NUSA TENGGARA BARAT — Peresmian ini menjadi penanda kelanjutan proyek unggulan Pemimpin Korea Utara Kim Jong-un yang telah dibuka sejak Juni 2025. Resor Wonsan-Kalma disebut mampu menampung hingga 20.000 pengunjung dalam satu waktu, dan pemerintah setempat gencar mempromosikan destinasi tersebut sepanjang musim panas ini.
Media pemerintah KCNA melaporkan, saat meninjau fasilitas resor pada Juni lalu, Kim Jong-un memaparkan rencana modernisasi stasiun kereta di berbagai kota provinsi.
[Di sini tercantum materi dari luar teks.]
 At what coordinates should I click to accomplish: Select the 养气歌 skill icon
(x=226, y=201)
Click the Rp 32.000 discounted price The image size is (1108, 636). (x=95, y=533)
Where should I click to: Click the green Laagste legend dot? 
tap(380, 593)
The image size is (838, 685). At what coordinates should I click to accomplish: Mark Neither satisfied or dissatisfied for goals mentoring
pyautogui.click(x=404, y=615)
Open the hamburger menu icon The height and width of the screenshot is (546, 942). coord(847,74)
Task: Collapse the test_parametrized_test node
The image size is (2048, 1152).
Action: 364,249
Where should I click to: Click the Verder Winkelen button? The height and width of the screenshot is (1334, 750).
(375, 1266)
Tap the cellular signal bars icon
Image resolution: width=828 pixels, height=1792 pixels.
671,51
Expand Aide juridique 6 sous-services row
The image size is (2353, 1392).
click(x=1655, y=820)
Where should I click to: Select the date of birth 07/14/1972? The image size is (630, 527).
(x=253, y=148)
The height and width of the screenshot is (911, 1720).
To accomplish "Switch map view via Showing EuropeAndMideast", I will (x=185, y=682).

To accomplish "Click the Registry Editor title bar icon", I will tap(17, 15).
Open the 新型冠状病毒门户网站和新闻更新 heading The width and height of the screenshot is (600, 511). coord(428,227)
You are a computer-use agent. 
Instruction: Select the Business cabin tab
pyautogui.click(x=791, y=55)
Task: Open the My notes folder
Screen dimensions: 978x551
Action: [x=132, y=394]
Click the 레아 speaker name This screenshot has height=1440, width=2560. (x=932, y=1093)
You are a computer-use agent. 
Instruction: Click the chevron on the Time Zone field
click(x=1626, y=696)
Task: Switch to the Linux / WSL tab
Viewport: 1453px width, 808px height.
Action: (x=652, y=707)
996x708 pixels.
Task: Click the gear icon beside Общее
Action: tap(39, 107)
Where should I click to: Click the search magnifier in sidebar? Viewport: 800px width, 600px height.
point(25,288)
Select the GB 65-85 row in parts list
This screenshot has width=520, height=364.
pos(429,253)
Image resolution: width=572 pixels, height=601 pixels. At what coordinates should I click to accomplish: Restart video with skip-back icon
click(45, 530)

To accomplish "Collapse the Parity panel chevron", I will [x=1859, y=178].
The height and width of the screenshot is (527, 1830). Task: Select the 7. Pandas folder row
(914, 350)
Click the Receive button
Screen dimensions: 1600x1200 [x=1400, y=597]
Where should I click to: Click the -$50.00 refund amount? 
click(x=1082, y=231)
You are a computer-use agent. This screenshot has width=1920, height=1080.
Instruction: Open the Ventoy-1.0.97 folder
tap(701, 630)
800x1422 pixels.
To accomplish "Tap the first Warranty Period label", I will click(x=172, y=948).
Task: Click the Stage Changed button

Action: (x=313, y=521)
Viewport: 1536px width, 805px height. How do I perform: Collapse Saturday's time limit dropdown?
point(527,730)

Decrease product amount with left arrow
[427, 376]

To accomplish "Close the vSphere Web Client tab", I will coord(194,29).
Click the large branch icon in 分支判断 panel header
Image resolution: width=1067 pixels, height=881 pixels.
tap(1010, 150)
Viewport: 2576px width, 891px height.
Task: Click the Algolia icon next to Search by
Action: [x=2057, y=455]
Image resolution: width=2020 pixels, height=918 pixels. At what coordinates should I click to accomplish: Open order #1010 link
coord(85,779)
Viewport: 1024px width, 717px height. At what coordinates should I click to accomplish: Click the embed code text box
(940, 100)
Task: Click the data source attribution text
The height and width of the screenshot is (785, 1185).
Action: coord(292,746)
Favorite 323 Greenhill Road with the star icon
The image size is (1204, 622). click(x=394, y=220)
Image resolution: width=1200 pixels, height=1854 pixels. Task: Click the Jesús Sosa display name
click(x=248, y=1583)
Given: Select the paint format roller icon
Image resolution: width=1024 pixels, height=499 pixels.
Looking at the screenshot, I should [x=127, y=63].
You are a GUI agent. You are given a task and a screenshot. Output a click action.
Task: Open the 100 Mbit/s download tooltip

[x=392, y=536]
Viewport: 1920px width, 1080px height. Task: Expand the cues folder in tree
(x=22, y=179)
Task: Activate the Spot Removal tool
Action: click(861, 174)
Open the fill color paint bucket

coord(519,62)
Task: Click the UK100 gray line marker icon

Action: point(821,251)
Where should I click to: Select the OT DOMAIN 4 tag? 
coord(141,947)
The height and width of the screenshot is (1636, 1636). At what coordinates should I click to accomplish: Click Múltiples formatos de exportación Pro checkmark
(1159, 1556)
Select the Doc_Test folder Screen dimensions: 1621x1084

Ia juga meminta para pekerja untuk memperketat pengendalian mutu dan meningkatkan keterampilan tim konstruksi, sembari menyoroti "sejumlah kekurangan" dalam pembangunan stasiun tersebut.
Menariknya, foto yang dirilis KCNA sebelumnya memperlihatkan stasiun itu bernama Stasiun Kereta Wisata Kalma. Chang Yoon-jeong, wakil juru bicara Kementerian Unifikasi Korea Selatan, menyebut nama tersebut tampaknya telah diubah menjadi Myongsasimni. Analisis itu didasarkan pada tidak adanya laporan mengenai stasiun kedua serta pernyataan Kim tentang perlunya pekerjaan konstruksi lebih lanjut di lokasi.
Untuk menarik pengunjung, Korea Utara telah mengoperasikan penerbangan domestik dari dan ke Pyongyang sejak 23 Juli. Maskapai negara Air Koryo melayani rute tersebut dua kali seminggu, setiap Senin dan Kamis, menggunakan pesawat An-148 buatan perusahaan Ukraina, Antonov, menurut situs pelacakan penerbangan Flightradar24.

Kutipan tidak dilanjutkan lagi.